A whale of a dilemma for the ‘model nation’

Japan’s withdrawal last year from the International Whaling Commission and its decision to resume commercial whaling have drawn international rebuke.

March 09, 2019 05:53 pm | Updated March 10, 2019 07:53 am IST

A minke whale is caught in the Pacific off Kushiro, Hokkaido, northern Japan. File

A minke whale is caught in the Pacific off Kushiro, Hokkaido, northern Japan. File

Following its militaristic adventurism in the Second World War, Japan has emerged as the model world citizen, often rendering national interest subservient to a rules-based global order. Hence, Tokyo’s recent decision to shrug off international censure and withdraw from the International Whaling Commission (IWC) in order to unilaterally resume commercial whaling operations after a 30-year hiatus, can appear perplexing. Japan has been a member of the IWC, the organisation tasked with whale conservation, since 1951. In 1986, the IWC placed a moratorium on the commercial whaling of many whale species after these were almost driven to extinction.

However, an exemption was granted to Japan for so-called “scientific” whaling, wherein whale fishing was permitted for research purposes, with meat later sold for consumption. Consequently, Japan has caught between 200 and 1,200 whales each year since the exemption, mostly large, fatty minke whales in the Antarctic, saying it is investigating stock levels to see whether these cetaceans remain endangered or not.

Call for end to moratorium

Having concluded that the stocks have recovered, Japan has been asking the IWC for an end to the moratorium and a new focus on developing sustainable catch quotas. A proposal from Tokyo to this effect was, most recently, rejected last September, a decision that precipitated Japan’s withdrawal from the body.

Despite Tokyo’s claims that whale hunting and consumption is a talismanic part of Japanese culture, in fact very few people still eat the meat. And the numbers of those who depend on whaling for a livelihood are tiny. According to the Asahi Shimbun newspaper, whale meat makes up only 0.1% of all meat sold in the country. Annual consumption has stood at between 3,000 tonnes-5,000 tonnes in the past few years, a fraction of the 2,00,000-tonnes peak recorded in the 1960s. Moreover, the total whaling crew count for the entire country is under 200, according to Japan's Fisheries Agency.

Yet powerful, conservative political constituencies for whom whaling is important hold sway with many of Japan’s current top leadership, including Prime Minister Shinzo Abe. Moreover, there is also some anxiety that accepting whaling restrictions might become the gateway to broader international control over national marine resources. For example, Japan is often criticised for being the biggest consumer of bluefin tuna, which has been identified as endangered by the International Union for Conservation of Nature.

A recent poll conducted by NHK on the issue suggested that a majority (53%) of people backed the withdrawal decision.
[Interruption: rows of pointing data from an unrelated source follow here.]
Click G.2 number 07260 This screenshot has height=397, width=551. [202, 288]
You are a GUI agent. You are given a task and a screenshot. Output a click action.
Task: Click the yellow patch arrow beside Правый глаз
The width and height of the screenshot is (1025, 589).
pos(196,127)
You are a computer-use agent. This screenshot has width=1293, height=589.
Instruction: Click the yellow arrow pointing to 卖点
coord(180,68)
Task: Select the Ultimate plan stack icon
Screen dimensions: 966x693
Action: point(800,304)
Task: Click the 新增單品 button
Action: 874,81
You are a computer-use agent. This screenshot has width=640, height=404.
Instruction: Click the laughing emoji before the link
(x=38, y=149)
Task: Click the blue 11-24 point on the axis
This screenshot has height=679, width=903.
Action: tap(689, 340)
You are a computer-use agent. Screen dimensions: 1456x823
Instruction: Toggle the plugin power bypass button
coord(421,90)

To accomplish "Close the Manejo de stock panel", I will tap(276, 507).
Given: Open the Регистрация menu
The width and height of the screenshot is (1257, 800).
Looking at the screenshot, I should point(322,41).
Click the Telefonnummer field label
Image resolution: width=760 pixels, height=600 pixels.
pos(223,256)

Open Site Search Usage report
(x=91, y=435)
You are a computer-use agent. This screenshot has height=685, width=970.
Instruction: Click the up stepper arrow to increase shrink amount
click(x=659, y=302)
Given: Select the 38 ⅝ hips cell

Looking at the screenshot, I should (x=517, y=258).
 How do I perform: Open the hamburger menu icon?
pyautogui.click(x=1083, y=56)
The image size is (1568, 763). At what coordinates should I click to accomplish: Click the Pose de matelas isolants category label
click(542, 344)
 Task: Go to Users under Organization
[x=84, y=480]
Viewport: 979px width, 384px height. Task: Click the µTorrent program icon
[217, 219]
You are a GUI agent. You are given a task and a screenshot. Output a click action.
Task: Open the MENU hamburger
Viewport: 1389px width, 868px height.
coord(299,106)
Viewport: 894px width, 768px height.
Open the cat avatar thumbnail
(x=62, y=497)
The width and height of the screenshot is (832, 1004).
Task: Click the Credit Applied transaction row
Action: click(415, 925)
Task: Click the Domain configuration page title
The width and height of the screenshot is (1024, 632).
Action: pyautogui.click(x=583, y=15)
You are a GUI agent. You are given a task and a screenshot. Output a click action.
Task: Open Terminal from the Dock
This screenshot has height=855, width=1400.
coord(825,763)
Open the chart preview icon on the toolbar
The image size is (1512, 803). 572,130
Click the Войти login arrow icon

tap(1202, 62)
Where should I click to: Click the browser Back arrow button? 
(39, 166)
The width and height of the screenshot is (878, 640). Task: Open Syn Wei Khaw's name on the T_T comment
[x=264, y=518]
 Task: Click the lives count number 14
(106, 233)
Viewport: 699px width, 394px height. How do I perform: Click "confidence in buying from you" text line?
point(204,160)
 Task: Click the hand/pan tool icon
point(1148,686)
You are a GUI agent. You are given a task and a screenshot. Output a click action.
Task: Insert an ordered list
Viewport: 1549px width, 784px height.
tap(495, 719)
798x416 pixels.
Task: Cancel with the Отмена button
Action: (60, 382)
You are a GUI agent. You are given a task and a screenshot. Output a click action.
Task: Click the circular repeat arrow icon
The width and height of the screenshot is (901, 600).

The ‘scientific fishing’ expeditions in Antarctic waters are a large drain on government resources, having cost at least $400 million in subsidies since 1988, according to a study by the conservation group, International Fund for Animal Welfare. Taxpayers ultimately foot this bill. One argument for resuming commercial hunting is that it will put the industry on a self-reliant path that would end the subsidies.

After Japan restarts whale hunts on July 1, it will restrict these to its own waters, a respite for minke in the Antarctic Ocean. Japanese whalers will also still have to abide by certain rules that the country’s Fisheries Agency is currently drafting to identify the locations and types of whales that will be permitted to be hunted.

Critics of the decision remain unconvinced, seeing it as an unnecessarily provocative move that will only weaken Japan’s efforts in pushing for other international frameworks, such as one against the overfishing of Pacific saury by China.

When this writer approached the government-supported agency tasked with organising interviews for foreign media to arrange a briefing on the issue of whaling, an official replied by email that it would look into the request. But he also added, “Personally I don’t feel like it, since I myself do not think of anyone who can benefit from Japan resuming commercial whaling. I don't think we can really say that it is necessary to protect our food culture. There are actually very few fishermen working for this industry.” For Tokyo, the issue continues to present a whale of a dilemma that the withdrawal from the IWC leaves unresolved.

Pallavi Aiyar is an author and journalist based in Tokyo.